Tools like Snowflake have revolutionized access to data. With just a few clicks and a basic understanding of SQL, almost anyone can retrieve and manipulate data. No installation, no scaling problems, pay-per-compute—it just works and makes sense. This fuels innovation, scalability, and velocity in an organization, but it also introduces a new type of complexity and drives up data management costs.
Optimizing Snowflake for cost and performance stands as a critical, yet complex, task. Balancing fast, reliable data delivery against cost-effective resource utilization requires deep technical expertise—from data modeling and partitioning to workload management. The days when a dedicated database administrator (DBA) would handle these challenges is long gone. Today's data leaders are left to grapple with both the technical aspects of data management and the strategic integration of these technologies into broader business objectives.

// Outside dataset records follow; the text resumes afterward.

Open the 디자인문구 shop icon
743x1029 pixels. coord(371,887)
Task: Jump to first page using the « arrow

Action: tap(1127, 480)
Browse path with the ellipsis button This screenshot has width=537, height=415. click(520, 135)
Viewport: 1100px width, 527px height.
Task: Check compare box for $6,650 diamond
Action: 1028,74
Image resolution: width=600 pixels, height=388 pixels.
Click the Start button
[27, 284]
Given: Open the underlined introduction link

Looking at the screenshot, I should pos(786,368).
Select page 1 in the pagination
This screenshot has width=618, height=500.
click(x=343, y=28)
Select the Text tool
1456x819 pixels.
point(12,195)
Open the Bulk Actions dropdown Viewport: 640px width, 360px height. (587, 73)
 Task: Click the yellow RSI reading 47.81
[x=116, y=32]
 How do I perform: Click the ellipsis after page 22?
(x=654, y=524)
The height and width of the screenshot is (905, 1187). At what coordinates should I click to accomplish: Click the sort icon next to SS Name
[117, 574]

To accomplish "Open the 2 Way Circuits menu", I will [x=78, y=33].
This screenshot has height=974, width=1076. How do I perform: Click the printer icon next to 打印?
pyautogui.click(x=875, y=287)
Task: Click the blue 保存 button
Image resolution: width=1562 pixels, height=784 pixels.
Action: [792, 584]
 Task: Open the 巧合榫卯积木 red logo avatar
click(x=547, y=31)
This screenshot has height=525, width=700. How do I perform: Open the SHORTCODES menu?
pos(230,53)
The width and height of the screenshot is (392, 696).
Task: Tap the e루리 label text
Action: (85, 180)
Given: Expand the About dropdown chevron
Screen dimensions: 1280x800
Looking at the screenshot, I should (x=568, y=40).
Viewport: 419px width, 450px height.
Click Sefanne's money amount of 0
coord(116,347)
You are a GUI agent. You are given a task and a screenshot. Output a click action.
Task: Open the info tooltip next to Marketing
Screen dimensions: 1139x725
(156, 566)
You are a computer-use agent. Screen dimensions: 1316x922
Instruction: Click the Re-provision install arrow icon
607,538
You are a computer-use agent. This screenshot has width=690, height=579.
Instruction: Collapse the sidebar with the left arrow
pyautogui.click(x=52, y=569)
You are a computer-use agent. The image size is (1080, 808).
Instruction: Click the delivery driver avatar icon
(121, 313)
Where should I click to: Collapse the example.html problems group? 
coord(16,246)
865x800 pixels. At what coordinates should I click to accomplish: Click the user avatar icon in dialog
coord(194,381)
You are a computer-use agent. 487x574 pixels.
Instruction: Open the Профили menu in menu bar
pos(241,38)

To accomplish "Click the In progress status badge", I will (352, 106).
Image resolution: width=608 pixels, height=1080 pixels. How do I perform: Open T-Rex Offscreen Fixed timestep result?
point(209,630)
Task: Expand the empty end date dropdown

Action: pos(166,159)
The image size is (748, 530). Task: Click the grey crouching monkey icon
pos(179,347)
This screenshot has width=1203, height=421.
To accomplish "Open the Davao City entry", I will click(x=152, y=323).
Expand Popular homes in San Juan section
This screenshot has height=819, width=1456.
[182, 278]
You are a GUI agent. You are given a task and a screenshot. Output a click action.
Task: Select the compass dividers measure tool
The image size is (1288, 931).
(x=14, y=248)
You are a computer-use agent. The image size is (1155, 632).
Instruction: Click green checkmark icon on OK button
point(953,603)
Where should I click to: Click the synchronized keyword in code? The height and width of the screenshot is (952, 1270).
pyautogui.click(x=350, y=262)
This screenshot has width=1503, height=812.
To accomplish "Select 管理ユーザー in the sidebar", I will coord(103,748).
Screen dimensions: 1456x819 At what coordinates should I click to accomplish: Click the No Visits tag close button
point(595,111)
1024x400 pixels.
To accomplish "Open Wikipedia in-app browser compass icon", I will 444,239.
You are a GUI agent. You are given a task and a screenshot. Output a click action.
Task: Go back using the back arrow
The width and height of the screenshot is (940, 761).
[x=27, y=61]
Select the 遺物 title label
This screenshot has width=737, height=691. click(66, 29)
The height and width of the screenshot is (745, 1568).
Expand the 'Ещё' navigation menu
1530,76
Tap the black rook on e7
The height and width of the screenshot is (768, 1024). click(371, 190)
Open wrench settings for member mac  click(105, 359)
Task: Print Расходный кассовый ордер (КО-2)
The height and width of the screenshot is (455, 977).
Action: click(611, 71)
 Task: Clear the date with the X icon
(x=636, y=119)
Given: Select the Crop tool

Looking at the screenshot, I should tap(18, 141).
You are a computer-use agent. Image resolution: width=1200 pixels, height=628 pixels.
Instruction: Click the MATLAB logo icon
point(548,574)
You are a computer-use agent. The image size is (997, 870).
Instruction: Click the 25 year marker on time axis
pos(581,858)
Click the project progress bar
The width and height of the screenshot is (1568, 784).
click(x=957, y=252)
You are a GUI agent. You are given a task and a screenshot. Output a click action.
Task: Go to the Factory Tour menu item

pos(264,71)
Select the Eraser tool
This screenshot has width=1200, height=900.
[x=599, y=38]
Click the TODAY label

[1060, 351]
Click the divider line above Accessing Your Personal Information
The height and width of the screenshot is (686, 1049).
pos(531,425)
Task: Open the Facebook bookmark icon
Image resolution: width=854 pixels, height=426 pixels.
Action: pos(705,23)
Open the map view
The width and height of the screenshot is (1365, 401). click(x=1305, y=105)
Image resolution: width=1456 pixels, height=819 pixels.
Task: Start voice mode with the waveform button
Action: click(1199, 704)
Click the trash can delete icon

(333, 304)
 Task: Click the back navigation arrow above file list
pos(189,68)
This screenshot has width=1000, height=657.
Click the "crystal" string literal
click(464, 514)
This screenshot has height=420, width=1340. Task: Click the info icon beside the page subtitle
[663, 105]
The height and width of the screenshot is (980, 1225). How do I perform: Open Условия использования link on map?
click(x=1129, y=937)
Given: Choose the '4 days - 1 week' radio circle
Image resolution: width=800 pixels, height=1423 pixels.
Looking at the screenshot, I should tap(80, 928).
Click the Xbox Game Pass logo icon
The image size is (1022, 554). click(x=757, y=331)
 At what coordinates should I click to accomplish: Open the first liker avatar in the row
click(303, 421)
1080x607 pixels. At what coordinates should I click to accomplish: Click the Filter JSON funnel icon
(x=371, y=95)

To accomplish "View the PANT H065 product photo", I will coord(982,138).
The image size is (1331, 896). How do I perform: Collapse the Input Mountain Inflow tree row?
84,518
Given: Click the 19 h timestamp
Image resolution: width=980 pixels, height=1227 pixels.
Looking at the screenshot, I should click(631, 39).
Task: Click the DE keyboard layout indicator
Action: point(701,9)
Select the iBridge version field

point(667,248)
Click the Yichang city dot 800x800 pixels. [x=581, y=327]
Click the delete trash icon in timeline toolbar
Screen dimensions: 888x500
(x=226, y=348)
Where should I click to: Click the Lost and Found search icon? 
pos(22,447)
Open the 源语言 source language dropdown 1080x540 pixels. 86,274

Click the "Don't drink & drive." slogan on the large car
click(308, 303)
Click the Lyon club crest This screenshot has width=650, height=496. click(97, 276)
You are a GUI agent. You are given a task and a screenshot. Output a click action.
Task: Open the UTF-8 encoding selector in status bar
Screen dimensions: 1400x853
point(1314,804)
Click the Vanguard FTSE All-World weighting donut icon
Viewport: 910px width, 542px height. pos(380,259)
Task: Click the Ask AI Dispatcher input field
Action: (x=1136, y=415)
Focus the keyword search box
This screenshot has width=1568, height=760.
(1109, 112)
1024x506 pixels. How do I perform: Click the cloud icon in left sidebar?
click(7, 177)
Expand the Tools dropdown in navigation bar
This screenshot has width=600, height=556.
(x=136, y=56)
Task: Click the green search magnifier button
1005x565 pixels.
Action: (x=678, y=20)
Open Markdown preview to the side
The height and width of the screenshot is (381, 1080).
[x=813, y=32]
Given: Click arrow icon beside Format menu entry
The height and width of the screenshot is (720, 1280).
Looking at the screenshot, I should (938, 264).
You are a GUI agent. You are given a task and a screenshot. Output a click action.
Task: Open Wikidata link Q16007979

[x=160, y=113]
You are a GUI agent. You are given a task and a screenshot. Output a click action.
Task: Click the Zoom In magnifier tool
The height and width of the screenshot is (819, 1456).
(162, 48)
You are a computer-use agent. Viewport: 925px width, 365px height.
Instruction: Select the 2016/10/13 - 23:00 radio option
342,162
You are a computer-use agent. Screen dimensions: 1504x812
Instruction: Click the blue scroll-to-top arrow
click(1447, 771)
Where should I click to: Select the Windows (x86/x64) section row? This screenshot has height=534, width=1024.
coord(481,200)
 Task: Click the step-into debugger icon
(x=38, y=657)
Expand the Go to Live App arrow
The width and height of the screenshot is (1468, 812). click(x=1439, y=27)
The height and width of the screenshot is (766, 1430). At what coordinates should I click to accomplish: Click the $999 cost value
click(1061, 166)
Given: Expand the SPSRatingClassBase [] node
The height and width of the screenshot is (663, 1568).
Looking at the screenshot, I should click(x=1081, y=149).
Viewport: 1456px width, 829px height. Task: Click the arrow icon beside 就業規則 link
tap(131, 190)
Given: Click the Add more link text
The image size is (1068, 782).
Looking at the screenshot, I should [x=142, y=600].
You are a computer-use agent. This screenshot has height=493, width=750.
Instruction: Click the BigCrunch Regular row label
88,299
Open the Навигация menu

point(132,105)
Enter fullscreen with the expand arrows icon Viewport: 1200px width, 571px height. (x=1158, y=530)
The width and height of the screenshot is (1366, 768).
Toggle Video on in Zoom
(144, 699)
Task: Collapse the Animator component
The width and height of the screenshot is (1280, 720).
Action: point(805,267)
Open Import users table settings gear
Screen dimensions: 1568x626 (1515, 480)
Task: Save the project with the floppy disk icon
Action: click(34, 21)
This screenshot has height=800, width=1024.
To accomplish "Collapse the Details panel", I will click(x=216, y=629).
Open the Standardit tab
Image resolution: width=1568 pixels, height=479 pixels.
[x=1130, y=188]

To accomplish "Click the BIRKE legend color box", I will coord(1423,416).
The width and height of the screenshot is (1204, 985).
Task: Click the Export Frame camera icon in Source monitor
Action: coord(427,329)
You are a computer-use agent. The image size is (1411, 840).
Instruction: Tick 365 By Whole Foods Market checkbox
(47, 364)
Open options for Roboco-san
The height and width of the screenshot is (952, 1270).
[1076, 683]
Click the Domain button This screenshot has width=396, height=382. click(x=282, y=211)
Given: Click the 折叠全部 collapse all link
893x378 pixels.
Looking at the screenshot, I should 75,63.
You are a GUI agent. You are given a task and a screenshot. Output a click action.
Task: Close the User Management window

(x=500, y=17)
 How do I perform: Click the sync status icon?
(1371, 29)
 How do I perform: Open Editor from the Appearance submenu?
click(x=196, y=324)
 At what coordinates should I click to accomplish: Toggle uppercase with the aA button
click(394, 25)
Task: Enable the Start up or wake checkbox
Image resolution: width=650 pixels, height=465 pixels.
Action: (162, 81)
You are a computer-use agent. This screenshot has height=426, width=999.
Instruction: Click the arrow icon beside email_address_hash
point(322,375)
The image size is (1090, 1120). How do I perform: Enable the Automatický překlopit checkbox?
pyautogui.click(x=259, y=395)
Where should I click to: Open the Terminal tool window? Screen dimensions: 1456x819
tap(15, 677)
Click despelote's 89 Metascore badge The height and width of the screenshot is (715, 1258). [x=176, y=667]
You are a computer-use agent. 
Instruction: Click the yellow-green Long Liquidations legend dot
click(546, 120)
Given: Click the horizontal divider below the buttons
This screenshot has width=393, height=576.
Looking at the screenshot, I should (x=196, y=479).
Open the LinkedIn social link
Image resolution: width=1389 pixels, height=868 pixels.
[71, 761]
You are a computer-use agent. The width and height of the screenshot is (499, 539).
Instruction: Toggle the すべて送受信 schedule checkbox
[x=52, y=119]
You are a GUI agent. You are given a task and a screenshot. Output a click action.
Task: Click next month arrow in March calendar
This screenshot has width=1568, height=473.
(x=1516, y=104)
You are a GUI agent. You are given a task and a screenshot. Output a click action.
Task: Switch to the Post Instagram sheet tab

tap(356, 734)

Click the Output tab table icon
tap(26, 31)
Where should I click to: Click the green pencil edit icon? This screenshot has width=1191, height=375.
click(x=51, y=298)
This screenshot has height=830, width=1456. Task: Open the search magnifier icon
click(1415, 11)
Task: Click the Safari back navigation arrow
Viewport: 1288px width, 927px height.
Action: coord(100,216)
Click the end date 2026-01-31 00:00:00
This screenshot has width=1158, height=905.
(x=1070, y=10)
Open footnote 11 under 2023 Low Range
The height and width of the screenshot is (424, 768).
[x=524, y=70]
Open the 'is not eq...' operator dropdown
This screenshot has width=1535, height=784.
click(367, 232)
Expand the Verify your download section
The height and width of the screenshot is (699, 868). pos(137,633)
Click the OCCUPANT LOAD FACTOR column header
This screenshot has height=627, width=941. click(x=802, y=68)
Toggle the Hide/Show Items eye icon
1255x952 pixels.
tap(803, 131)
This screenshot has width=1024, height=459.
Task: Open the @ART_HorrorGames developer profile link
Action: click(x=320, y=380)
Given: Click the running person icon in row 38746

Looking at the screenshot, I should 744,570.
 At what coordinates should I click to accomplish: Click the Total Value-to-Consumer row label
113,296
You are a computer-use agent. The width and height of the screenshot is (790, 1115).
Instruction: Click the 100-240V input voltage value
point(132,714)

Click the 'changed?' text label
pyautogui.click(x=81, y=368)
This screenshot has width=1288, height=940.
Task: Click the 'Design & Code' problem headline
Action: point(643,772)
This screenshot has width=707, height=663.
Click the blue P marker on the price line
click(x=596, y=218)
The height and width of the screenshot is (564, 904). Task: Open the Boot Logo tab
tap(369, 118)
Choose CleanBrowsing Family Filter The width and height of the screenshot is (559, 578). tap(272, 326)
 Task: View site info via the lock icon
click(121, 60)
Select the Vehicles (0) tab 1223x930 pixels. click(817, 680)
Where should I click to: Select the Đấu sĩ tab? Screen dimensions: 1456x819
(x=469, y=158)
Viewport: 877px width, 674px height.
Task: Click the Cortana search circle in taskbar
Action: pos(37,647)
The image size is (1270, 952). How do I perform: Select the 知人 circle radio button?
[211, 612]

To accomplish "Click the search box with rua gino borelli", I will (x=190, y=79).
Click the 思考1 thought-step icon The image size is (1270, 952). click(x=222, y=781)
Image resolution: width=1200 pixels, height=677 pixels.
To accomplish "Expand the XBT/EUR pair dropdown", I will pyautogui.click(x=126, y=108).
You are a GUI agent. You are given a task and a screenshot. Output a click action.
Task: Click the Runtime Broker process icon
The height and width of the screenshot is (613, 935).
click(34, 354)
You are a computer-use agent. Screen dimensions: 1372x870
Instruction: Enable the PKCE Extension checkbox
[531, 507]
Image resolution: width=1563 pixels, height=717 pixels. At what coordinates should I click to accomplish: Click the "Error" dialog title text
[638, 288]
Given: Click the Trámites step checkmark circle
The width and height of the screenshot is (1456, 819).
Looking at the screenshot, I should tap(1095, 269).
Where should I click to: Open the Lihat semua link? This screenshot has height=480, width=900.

Given this skill gap, some companies turn to cost observability dashboards (which in reality only add to the cognitive load). Some have unfortunately normalized the escalating complexity and cost as just "part of doing business."
The challenge of balancing cost, performance, and accessibility
Why is optimizing Snowflake so difficult? It involves juggling multiple priorities: cost, performance, and accessibility. These challenges are compounded by the complexity of today’s cloud data environments, where hundreds of users may run queries across numerous warehouses from multiple tools. Traditional cost tracking tools, often no more than sophisticated dashboards, frequently fail to provide actionable insights, especially at scale.
Organizational complexity adds another layer of difficulty. Different teams within a company—data engineering focusing on query performance and data quality, finance on costs, and business intelligence on dashboard integrity—often have competing and conflicting priorities. Without a clear strategy for optimization, these divergent goals can lead to suboptimal resource usage and wasteful spending.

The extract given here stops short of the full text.